PostgreSQL - queries by examples
Basic queries
-- select
select first_name, last_name, email
from customer;
-- distinct: both the following two forms work
select distinct rating
from film;
select distinct(rating)
from film;
-- count
select count(distinct first_name )
from actor;
-- readable
select count(distinct(first_name))
from actor;
-- this doesn't work, parentheses are required
-- select count distinct first_name
-- from actor;
-- where
select email
from customer
where first_name = 'Nancy' and last_name = 'Thomas';
-- limit
select customer_id
from payment
order by payment_date ASC
limit 10;
-- between and
--- both inclusive
--- not between and
--- when used for timestamp, it includes the time part
select count(*)
from payment
where amount between 5 and 6;
select count(*)
from payment
where amount not between 5 and 6;
select *
from payment
where payment_date between '2007-05-12' and '2007-05-15'
order by payment_date asc;
-- in, not in
select *
from city
where city in ('Hoshiarpur', 'Hino');
information_schema
select *
from city
where city not in ('Hoshiarpur', 'Hino');
-- like, ilike
--- like: case sensitive
--- ilike: case insensitive
--- like: match any characters
--- _: match only one character
select *
from customer
where first_name like 'M%' and last_name ilike 's%';
select *
from customer
where first_name like '_her%';
Date time
-- PostgreSQL time data types
--- TIME: contains only time
--- DATE: contains only date
--- TIMESTAMP: contains date and time
--- TIMESTAMPTZ: contains date, time and timezone
--- related functions and operators: TIMEZONE, NOW, TIMEOFDAY, CURRENT_TIME, CURRENT_DATE
--- show the values of all configuration parameters, with descriptions
SHOW ALL;
--- display the current setting of run-time parameters
SHOW TIMEZONE;
--- date and time functions
SELECT now(), timeofday(), CURRENT_TIME, CURRENT_DATE, CURRENT_TIMESTAMP;
------------------------------------------------------------------------------------------
-- extract information from a time based data type using
--- EXTRACT(): retrieves subfields such as year/month/hour from date/time values
--- AGE(): subtract argument from current_date
--- TO_CHAR(): convert various data types (date/time, numeric) to formatted strings, and convert from formatted strings to specific data types.

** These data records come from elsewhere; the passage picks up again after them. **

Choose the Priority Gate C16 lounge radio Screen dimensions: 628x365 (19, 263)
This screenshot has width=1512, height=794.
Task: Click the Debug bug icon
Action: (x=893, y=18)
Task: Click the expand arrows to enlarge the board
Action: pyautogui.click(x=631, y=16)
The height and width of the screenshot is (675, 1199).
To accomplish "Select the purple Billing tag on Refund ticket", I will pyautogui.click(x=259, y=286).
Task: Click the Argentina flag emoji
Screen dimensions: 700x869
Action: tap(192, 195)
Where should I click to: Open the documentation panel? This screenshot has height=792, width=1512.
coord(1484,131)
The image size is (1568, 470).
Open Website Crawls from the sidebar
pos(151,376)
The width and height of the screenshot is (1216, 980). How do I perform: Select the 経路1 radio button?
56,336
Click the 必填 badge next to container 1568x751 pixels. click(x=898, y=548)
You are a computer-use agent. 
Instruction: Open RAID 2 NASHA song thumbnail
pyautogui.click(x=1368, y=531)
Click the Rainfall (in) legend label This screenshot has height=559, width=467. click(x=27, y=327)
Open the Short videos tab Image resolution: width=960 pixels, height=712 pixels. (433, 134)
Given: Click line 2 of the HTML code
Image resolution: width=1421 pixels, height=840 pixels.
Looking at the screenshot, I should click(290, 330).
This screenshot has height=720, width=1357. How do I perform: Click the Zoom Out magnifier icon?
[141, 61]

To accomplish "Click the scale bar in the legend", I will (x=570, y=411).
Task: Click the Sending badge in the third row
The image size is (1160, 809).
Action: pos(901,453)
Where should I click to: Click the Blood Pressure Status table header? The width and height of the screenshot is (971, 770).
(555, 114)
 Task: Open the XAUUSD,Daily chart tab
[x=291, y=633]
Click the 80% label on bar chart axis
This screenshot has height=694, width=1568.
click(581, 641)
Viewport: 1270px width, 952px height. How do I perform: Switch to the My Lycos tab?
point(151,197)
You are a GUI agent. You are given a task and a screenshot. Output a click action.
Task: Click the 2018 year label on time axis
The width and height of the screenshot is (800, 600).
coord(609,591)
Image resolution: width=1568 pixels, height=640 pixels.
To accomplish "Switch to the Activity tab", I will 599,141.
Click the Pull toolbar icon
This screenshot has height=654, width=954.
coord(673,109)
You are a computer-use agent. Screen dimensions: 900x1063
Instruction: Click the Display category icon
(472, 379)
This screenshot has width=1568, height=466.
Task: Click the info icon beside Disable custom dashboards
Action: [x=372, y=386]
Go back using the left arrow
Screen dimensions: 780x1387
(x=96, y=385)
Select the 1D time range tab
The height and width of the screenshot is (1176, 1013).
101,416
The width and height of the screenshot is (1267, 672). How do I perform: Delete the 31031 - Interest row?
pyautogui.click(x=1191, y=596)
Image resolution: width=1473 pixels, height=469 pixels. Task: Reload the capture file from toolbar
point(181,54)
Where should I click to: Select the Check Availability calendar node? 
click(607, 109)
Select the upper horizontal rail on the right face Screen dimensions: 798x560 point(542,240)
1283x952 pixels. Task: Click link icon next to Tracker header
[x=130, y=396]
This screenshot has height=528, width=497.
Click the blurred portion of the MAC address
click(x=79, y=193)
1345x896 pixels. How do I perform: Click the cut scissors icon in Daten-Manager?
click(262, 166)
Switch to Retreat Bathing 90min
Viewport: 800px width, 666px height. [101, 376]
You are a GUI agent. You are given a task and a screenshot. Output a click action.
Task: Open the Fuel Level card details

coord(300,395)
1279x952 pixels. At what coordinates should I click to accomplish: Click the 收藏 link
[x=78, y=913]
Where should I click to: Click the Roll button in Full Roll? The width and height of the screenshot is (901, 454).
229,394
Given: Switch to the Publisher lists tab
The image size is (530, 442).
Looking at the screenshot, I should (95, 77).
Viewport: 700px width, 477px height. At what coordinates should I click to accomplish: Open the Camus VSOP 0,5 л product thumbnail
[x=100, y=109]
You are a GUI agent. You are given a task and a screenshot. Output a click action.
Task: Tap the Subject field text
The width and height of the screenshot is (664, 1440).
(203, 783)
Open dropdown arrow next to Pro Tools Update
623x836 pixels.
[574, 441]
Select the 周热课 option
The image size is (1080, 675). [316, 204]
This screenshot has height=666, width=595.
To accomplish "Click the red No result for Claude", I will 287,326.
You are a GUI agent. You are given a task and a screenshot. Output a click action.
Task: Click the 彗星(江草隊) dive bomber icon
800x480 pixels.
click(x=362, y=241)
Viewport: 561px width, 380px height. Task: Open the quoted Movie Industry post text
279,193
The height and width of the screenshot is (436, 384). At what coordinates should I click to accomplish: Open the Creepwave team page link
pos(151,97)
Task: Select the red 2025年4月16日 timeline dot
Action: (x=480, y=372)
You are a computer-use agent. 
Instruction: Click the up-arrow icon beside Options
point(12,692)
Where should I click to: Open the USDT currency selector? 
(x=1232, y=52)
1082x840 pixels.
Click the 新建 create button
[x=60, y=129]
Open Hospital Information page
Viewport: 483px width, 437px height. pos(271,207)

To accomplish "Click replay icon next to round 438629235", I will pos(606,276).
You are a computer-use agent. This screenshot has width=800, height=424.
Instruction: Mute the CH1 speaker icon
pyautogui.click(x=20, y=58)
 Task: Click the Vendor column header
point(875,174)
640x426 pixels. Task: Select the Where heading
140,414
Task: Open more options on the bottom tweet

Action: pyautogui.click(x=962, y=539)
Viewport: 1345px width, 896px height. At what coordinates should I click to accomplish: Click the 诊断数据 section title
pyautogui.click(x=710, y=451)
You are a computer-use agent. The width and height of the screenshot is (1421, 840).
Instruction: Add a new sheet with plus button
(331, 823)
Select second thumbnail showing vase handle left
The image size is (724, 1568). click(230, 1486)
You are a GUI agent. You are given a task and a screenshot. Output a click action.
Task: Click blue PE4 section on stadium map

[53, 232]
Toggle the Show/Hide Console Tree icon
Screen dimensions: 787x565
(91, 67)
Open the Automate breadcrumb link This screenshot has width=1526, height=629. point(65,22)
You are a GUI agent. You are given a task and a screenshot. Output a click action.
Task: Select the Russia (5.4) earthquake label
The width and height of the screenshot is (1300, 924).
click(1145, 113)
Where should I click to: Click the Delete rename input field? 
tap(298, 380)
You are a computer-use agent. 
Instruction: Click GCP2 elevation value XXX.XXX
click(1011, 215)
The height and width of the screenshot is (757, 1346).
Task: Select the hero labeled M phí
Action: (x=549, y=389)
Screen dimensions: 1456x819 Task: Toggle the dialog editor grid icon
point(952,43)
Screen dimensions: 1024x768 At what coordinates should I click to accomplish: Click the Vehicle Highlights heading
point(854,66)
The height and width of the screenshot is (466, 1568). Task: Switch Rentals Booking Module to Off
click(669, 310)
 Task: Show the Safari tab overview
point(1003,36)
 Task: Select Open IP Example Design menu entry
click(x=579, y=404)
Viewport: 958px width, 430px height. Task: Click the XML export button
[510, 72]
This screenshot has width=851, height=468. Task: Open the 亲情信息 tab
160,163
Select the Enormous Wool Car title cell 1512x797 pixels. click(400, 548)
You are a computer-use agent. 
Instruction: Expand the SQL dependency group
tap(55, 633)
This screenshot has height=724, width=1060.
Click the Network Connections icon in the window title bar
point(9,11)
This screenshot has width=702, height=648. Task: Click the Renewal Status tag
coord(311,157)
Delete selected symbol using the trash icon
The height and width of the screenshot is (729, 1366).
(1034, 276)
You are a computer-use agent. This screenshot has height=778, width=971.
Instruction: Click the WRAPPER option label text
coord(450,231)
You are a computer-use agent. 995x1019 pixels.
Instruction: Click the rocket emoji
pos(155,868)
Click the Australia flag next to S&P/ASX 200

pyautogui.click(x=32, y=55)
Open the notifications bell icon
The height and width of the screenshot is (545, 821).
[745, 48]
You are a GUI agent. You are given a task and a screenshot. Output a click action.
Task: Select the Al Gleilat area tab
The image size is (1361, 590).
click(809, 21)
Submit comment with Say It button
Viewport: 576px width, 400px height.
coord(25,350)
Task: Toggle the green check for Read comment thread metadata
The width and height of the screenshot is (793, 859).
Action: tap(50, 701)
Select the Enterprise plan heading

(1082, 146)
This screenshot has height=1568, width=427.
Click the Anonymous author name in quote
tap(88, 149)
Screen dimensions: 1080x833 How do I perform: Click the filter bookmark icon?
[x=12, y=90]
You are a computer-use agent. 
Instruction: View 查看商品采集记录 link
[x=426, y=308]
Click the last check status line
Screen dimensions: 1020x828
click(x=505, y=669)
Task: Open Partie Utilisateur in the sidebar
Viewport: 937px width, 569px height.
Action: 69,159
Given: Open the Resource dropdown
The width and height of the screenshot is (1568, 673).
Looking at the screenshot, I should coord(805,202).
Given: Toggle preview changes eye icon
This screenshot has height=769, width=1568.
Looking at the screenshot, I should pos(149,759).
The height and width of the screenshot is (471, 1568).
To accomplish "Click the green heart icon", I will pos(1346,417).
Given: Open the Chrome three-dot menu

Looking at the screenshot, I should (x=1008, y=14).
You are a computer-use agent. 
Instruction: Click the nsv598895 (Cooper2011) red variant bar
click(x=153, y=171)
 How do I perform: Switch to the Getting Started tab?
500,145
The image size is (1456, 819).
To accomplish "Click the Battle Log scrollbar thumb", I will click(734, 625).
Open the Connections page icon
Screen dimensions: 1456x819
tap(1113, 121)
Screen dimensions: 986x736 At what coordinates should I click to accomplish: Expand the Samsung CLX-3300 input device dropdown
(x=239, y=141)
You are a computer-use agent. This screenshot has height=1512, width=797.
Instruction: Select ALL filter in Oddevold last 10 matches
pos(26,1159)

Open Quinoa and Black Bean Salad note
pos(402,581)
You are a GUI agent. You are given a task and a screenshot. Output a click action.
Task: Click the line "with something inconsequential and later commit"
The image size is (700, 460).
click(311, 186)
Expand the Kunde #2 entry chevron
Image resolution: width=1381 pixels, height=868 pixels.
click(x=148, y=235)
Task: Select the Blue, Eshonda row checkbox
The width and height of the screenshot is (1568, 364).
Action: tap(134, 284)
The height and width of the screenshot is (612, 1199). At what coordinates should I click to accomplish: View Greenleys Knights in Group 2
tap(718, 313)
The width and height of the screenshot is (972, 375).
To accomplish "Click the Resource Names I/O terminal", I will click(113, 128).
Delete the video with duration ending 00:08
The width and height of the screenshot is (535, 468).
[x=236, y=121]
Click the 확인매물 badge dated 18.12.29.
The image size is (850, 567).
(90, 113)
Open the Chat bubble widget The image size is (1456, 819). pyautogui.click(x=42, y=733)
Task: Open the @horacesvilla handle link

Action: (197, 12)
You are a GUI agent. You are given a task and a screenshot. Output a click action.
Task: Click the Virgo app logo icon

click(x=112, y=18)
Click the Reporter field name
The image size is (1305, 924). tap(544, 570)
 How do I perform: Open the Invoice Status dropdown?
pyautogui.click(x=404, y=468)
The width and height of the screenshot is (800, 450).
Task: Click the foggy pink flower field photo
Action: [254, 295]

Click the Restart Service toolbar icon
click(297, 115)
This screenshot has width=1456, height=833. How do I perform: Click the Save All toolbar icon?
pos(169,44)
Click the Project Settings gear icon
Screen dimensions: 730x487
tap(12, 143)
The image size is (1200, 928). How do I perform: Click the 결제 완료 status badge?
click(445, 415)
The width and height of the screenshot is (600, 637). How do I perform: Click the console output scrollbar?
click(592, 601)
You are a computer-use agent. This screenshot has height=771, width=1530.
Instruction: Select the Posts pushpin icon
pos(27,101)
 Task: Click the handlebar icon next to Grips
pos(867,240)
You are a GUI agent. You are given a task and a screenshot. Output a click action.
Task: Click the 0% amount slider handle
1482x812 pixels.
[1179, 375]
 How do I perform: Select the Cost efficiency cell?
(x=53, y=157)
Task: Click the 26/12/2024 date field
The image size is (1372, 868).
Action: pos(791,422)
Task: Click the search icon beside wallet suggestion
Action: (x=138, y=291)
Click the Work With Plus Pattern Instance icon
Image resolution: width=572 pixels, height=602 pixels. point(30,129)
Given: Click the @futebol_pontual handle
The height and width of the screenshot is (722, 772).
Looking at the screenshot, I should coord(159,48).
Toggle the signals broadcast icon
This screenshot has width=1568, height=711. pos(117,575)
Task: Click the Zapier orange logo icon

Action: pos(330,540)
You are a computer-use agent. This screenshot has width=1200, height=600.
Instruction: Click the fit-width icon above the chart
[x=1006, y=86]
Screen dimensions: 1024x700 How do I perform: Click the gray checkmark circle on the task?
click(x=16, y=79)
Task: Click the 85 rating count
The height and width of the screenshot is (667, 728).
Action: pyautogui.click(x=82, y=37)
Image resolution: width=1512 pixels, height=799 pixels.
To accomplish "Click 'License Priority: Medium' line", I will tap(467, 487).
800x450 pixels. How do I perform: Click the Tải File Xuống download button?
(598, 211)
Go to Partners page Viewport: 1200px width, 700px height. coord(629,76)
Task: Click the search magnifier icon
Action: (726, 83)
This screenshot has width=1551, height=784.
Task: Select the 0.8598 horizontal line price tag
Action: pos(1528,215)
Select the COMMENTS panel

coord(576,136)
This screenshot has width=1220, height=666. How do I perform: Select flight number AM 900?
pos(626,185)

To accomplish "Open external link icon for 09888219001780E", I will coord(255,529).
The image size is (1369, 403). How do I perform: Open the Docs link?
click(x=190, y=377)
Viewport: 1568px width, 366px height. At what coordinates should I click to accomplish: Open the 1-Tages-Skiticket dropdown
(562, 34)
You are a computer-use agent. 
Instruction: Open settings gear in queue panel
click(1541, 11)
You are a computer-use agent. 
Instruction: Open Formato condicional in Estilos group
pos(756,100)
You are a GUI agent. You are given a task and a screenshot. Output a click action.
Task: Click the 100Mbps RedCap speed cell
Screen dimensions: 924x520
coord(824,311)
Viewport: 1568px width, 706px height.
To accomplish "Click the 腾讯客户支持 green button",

SELECT extract(year from payment_date) as payment_year,
extract(quarter from payment_date) as payment_quarter,
extract(month from payment_date) as payment_month,
extract(day from payment_date) as payment_day,
extract(hour from payment_date) as payment_hour,
extract(minute from payment_date) as payment_minute,
extract(second from payment_date) as payment_second,
extract(century from payment_date) as payment_century,
extract(dow from payment_date) as payment_dow
FROM payment;
--- example result: 16 years 4 mons 22 days 1 hours 34 mins 13.003423 secs
SELECT age(payment_date)
FROM payment;
--- example result: 02-15-2007,THURSDAY /FEBRUARY /2007, 7.99
SELECT to_char(payment_date, 'mm-dd-YYYY'),
to_char(payment_date, 'DAY/MONTH/YYYY'),
to_char(amount, '999D00')
FROM payment;
--- During which months did payments occur? Format your answer to return back the full month name.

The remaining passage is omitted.